Here’s a new post in the category “How to deal with that unfriendly design?”
Again, since the title is not very explicit, an example will surely explain it all :
<root> <ids> <id>7369</id> <id>7499</id> <id>7521</id> </ids> <names> <name>SMITH</name> <name>ALLEN</name> <name>WARD</name> </names> <jobs> <job>CLERK</job> <job>SALESMAN</job> <job>SALESMAN</job> </jobs> </root>
This is the result we want out of that data :
ID NAME JOB ----- ------- ---------- 7369 SMITH CLERK 7499 ALLEN SALESMAN 7521 WARD SALESMAN
0. Set up
This script creates an XMLType table (binary XML storage) and a sample XML document :
create table tmp_xml of xmltype; insert into tmp_xml select xmlelement("root" , xmlelement("ids", xmlagg(xmlelement("id", level))) , xmlelement("names", xmlagg(xmlelement("name", 'NAME'||to_char(level,'fm09999')))) , xmlelement("dates", xmlagg(xmlelement("date", cast(date '2015-01-01' + level/24 as timestamp(0))))) ) from dual connect by level <= 10000;
The resulting XML document has the following structure :
<root> <ids> <id>1</id> <id>2</id> <id>3</id> <!-- up to 10000 --> </ids> <names> <name>NAME00001</name> <name>NAME00002</name> <name>NAME00003</name> <!-- up to NAME10000 --> </names> <dates> <date>2015-01-01T01:00:00</date> <date>2015-01-01T02:00:00</date> <date>2015-01-01T03:00:00</date> <!-- up to 2016-02-21T16:00:00 --> </dates> </root>
Expected output :
ID NAME DT ------ ------------ -------------------- 1 NAME00001 01/01/2015 01:00:00 2 NAME00002 01/01/2015 02:00:00 3 NAME00003 01/01/2015 03:00:00 4 NAME00004 01/01/2015 04:00:00 ...

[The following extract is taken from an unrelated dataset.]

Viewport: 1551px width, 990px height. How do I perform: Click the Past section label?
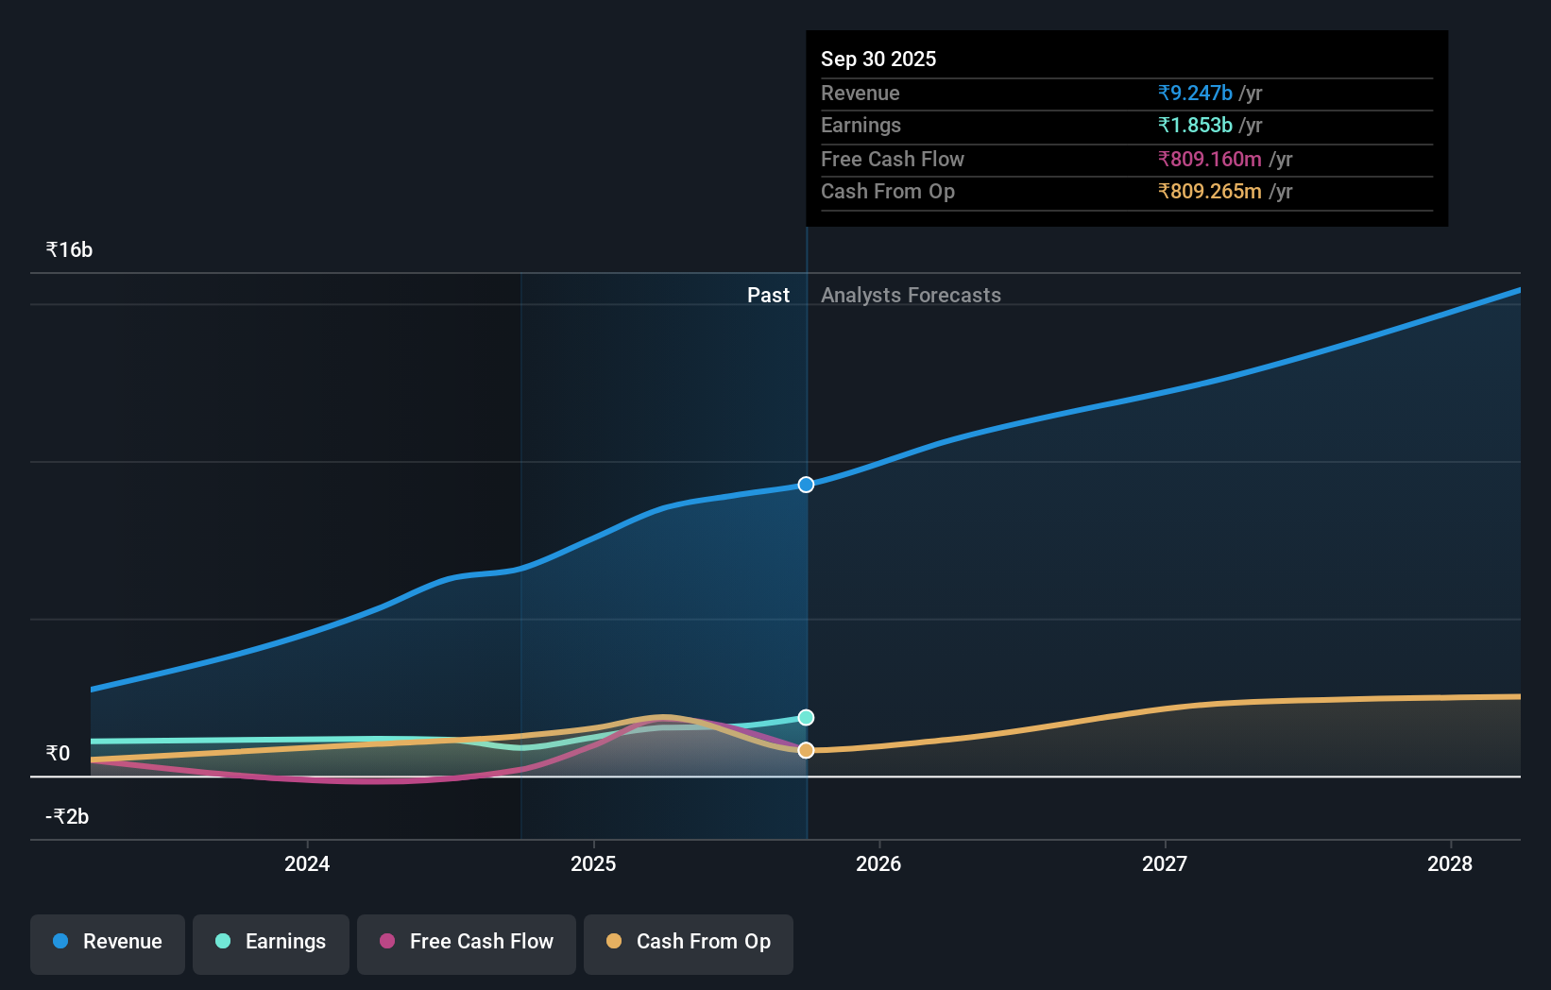pyautogui.click(x=768, y=295)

Following are two methods to achieve that.
1. XMLTABLE with a single XQuery expression
select /*+ no_xml_query_rewrite */ x.* from tmp_xml t , xmltable( 'for $i at $p in $d/root/ids/id return element r { $i , $d/root/names/name[$p] , $d/root/dates/date[$p] }' passing t.object_value as "d" columns id number(5) path 'id' , name varchar2(10) path 'name' , dt timestamp path 'date' ) x ;
Here, the FLWOR expression iterates the sequence of ids, gathering the index of each item into the positional variable $p. The return clause then builds a “row” element consisting in the current id and both the name and date elements at the same position in their corresponding groups.
Also note the usage of the NO_XML_QUERY_REWRITE hint which forces evaluation of the XQuery expression by the XVM.

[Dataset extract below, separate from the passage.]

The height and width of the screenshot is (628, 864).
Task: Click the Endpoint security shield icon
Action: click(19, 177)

Without the hint, Oracle resolves the XQuery using internal SQL functions but it’s very inefficient when positional iteration is used.

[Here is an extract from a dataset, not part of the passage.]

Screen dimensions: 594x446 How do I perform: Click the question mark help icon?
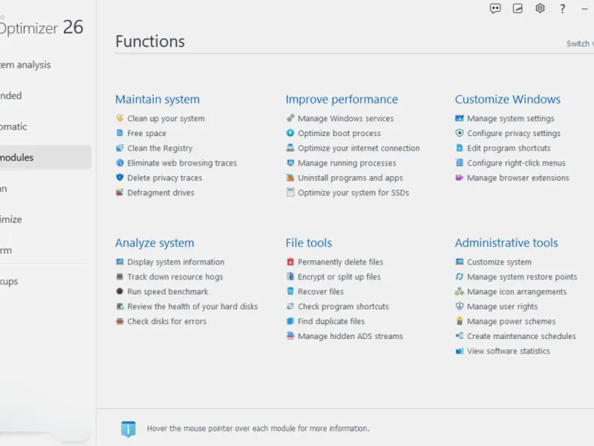click(x=563, y=9)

2. Multiple XMLTABLEs + PIVOT operation
with unpivoted_data (cn, rn, val) as ( select 1, x.* from tmp_xml t, xmltable('/root/ids/id' passing t.object_value columns rn for ordinality, val varchar2(4000) path '.') x union all select 2, x.* from tmp_xml t, xmltable('/root/names/name' passing t.object_value columns rn for ordinality, val varchar2(4000) path '.') x union all select 3, x.* from tmp_xml t, xmltable('/root/dates/date' passing t.object_value columns rn for ordinality, val varchar2(4000) path '.') x ) select to_number(id) as id , name , to_date(dt, 'YYYY-MM-DD"T"HH24:MI:SS') as dt from unpivoted_data pivot ( min(val) for cn in (1 as "ID", 2 as "NAME", 3 as "DT") ) ;
The approach conducted here is more SQL-ish and leverages the power of set-based operations.
Each group (ids, names and dates) is broken into relational rows and assigned a common column number (CN). The whole dataset is then pivoted into three target columns, producing the required result.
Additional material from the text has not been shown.